> Required action
What is printed must match, line for line, the records from their first line through the line containing "Održana 3. sjednica", with pictures left out.

** Materials provided follows **

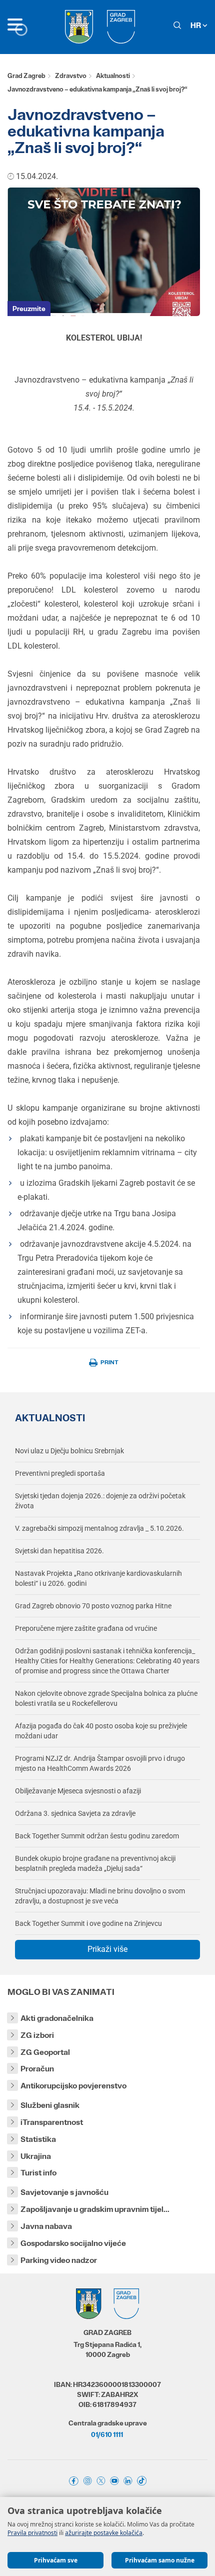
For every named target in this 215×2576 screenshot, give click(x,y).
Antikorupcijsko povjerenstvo (73, 2085)
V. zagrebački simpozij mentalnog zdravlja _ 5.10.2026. (99, 1528)
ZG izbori (37, 2035)
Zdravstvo (70, 76)
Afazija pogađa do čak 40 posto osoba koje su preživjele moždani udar (101, 1731)
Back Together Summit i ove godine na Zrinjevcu (88, 1923)
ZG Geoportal (45, 2052)
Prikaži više (108, 1949)
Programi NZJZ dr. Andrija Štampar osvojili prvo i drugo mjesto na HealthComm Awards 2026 (100, 1763)
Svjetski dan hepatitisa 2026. (59, 1551)
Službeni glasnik (50, 2105)
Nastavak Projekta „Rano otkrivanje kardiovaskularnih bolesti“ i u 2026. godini (98, 1578)
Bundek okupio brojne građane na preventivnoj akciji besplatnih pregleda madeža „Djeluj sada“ (95, 1863)
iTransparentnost (51, 2122)
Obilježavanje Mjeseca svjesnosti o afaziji (78, 1791)
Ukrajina (35, 2156)
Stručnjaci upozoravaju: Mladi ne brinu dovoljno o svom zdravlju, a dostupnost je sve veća (100, 1896)
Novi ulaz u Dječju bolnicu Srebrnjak (69, 1451)
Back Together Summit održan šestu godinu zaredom (97, 1836)
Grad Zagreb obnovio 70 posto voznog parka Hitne (93, 1606)
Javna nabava (46, 2226)
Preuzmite (29, 309)
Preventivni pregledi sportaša (60, 1473)
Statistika (38, 2139)
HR (196, 25)
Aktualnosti (113, 76)
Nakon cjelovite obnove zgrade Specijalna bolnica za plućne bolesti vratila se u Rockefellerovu (106, 1698)
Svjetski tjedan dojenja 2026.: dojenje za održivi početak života (100, 1501)
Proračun (37, 2068)
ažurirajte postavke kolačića (103, 2532)
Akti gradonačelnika (57, 2018)
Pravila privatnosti (33, 2532)
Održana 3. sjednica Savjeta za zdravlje (75, 1813)
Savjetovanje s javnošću (64, 2192)
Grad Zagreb (27, 76)
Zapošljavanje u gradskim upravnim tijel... (95, 2209)
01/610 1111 (107, 2434)
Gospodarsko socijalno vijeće (73, 2243)
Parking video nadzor (58, 2260)
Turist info (38, 2172)
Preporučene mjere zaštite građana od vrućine (86, 1628)
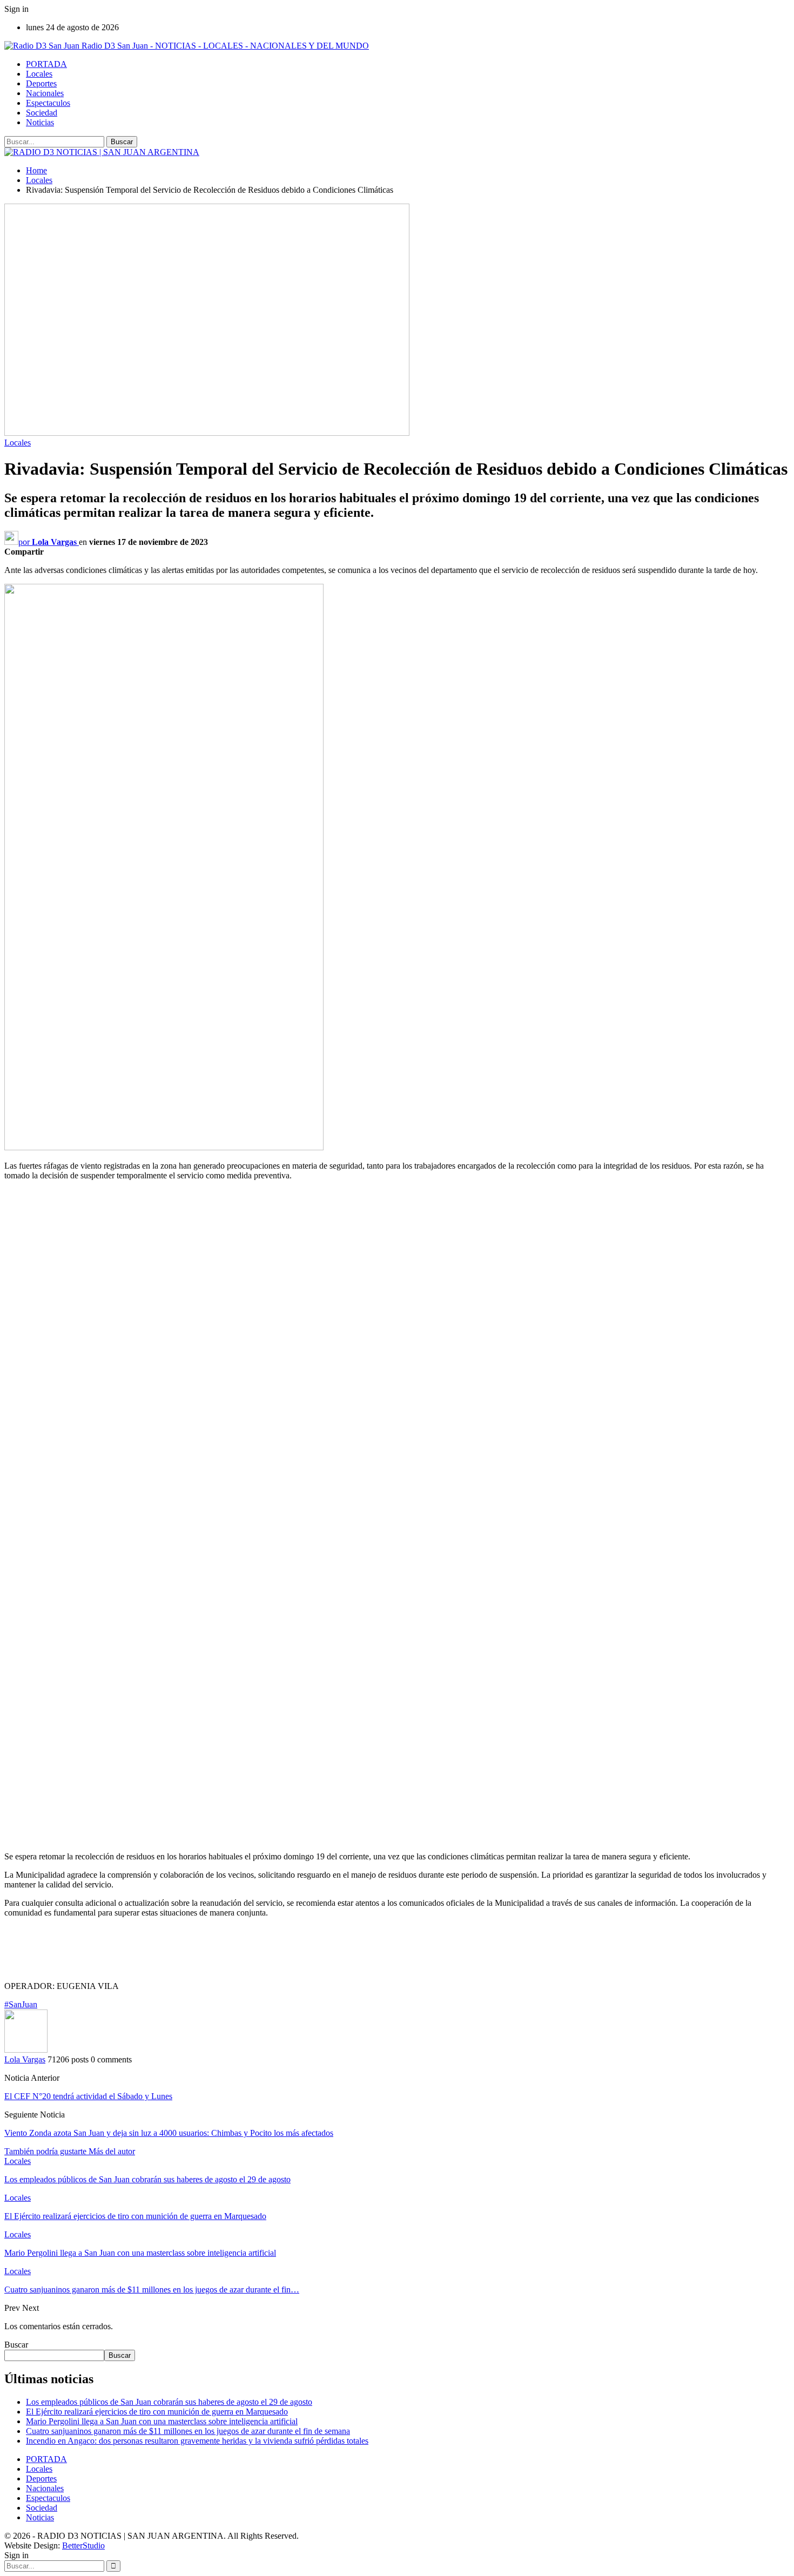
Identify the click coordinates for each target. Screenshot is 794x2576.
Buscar (16, 2344)
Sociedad (41, 112)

** End of Materials provided **

> Output below
For every named target in this 215×2576 screenshot, give click(x,y).
Antikorupcijsko povjerenstvo (73, 2085)
V. zagrebački simpozij mentalnog zdravlja _ 5.10.2026. (99, 1528)
ZG izbori (37, 2035)
Zdravstvo (70, 76)
Afazija pogađa do čak 40 posto osoba koje su preživjele moždani udar (101, 1731)
Back Together Summit i ove godine na Zrinjevcu (88, 1923)
ZG Geoportal (45, 2052)
Prikaži više (108, 1949)
Programi NZJZ dr. Andrija Štampar osvojili prvo i drugo mjesto na HealthComm Awards 2026 (100, 1763)
Svjetski dan hepatitisa 2026. (59, 1551)
Službeni glasnik (50, 2105)
Nastavak Projekta „Rano otkrivanje kardiovaskularnih bolesti“ i u 2026. godini (98, 1578)
Bundek okupio brojne građane na preventivnoj akciji besplatnih pregleda madeža „Djeluj sada“ (95, 1863)
iTransparentnost (51, 2122)
Obilježavanje Mjeseca svjesnosti o afaziji (78, 1791)
Ukrajina (35, 2156)
Stručnjaci upozoravaju: Mladi ne brinu dovoljno o svom zdravlju, a dostupnost je sve veća (100, 1896)
Novi ulaz u Dječju bolnicu Srebrnjak (69, 1451)
Back Together Summit održan šestu godinu zaredom (97, 1836)
Grad Zagreb obnovio 70 posto voznog parka Hitne (93, 1606)
Javna nabava (46, 2226)
Preuzmite (29, 309)
Preventivni pregledi sportaša (60, 1473)
Statistika (38, 2139)
HR (196, 25)
Aktualnosti (113, 76)
Nakon cjelovite obnove zgrade Specijalna bolnica za plućne bolesti vratila se u Rockefellerovu (106, 1698)
Svjetski tjedan dojenja 2026.: dojenje za održivi početak života (100, 1501)
Proračun (37, 2068)
ažurirajte postavke kolačića (103, 2532)
Akti gradonačelnika (57, 2018)
Pravila privatnosti (33, 2532)
Održana 3. sjednica Savjeta za zdravlje (75, 1813)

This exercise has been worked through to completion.